Merhaba, ben Filiz, henüz keşfettim bloğunu ve çok ortak noktamız olduğunu gördüm.. Bizim evde de kardeş savaşları tüm hızıyla sürüyor ancak bir farkla.. benim büyük oğlum henüz 2,5 yaşında.. mantık pek işe yaramıyor yani...
sevgiler.

Deli Anne dedi ki...

Merhaba Filiz, Hoşgeldin. Seninkiler küçükmüş sahiden de, ama aslında büyük veya küçük olmaının, aradaki yaş farkının çok veya az olmasının hepsinin bir başka artısı eksisi oluyor benim anladığım.
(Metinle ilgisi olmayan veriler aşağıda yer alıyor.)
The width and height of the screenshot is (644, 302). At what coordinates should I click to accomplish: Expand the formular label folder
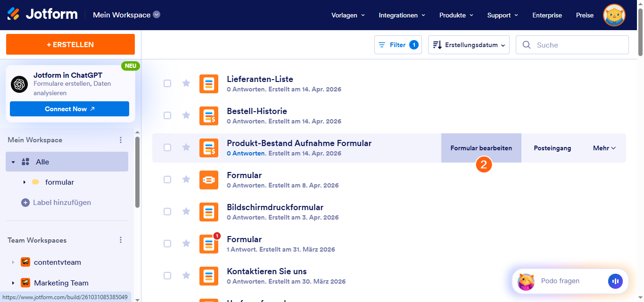(x=25, y=182)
Kolaylıklar, sevgiler.

Mehtap dedi ki...

Günaydınlar,fırsat buldukça uğruyor ve geçmişe dönük yazılarınızı da okuyorum.Öyle güzel ve samimim yazıyorsunuz ki, bir anne olarak kendimizi buluyoruz yazılarınızda.sevgilerimle, sağlık ve esenlikler diliyorum.

Gulcin dedi ki...

Ben de burdayım, beni de sevin...

Kiyamam ben ama ona :) Deli Anne al sana bir itiraf ben evin kucuguydum. Sonucta kiz cocugu da olunca bicirik ilgi cekiyormusum. Tum aile etkilenmesin diye abime aynen sizin gibi davranmislar, sagolsunlar :) Ama bazen kendimi abime karsi cok suclu hissediyorum onun cocukluk yillarini caldim mi acaba diye.
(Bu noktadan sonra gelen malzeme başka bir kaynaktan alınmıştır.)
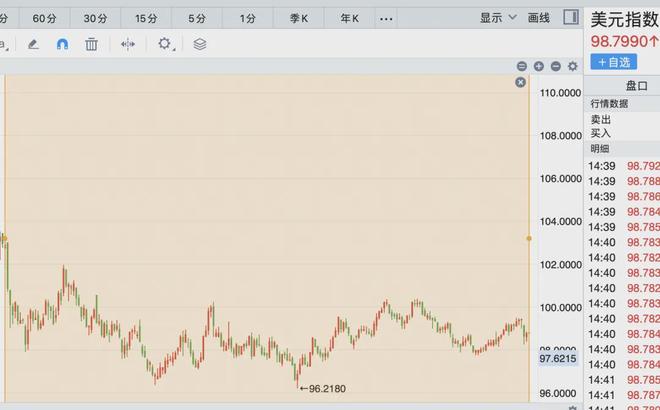The width and height of the screenshot is (660, 410).
Task: Open the chart settings sun-gear icon
Action: (165, 44)
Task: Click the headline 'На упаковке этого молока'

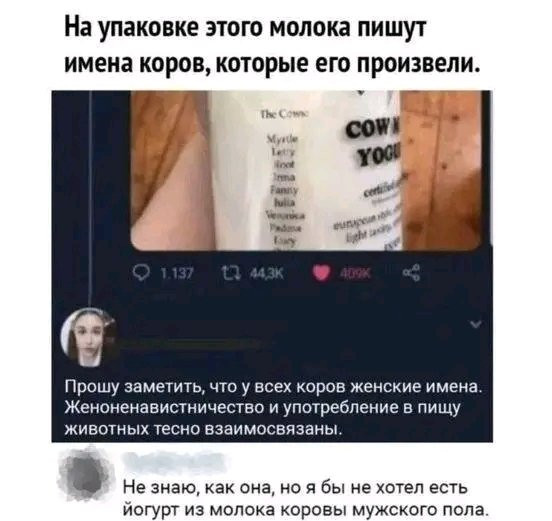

e biz buyuduk, bir gun abime soyledim bunu "deli misin sen. Sensiz olur muydu" dedi. Dunyalar benim oldu. Kardes ne guzel sey. Iki cocuk buyutmek zor ama ileride onlar icin harika olacak inan.
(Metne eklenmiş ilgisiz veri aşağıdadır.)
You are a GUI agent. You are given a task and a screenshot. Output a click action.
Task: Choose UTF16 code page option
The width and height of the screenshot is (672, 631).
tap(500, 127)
Benim icin oper misin ikisini de...

Derya dedi ki...

Evet cok iyi bir yazi biranda bakis acimi degistirdi, biraz panikledim de. Cok okumam hazirlik yapmam lazim :(

Deli Anne dedi ki...

Gülçin'im: ben okudum bu yorumunu ama sonra kaynamış gitmiş arada:)

Öperim, öpmem mi hiç:)

Deli Anne dedi ki...

Yıldırım, bebek ve ben: bence çok okuyup bulandırmayın kendinizi, hele ki emin olmadığınız kitapları bana kalırsa asla açmayın! birkaç ana başlık ve inanın içinizdeki o kutsal annelik içgüdüsü ve empati herşeye kadir.. o kudret damarlamızıdaki asik anne kanında mevcuttur vesselam:) endişelenmeyin, geçici bir dönem yeterli ilgi ve empatiyle atlatıyor çocuk da anne de.. sevgiler bolca:)

Derya dedi ki...

Cok tatlisin tesekkür ederim, yazilarin ve sen müthissin, devam cok sey ögreniyorum, sonucta iki kat deneyim daha önemli.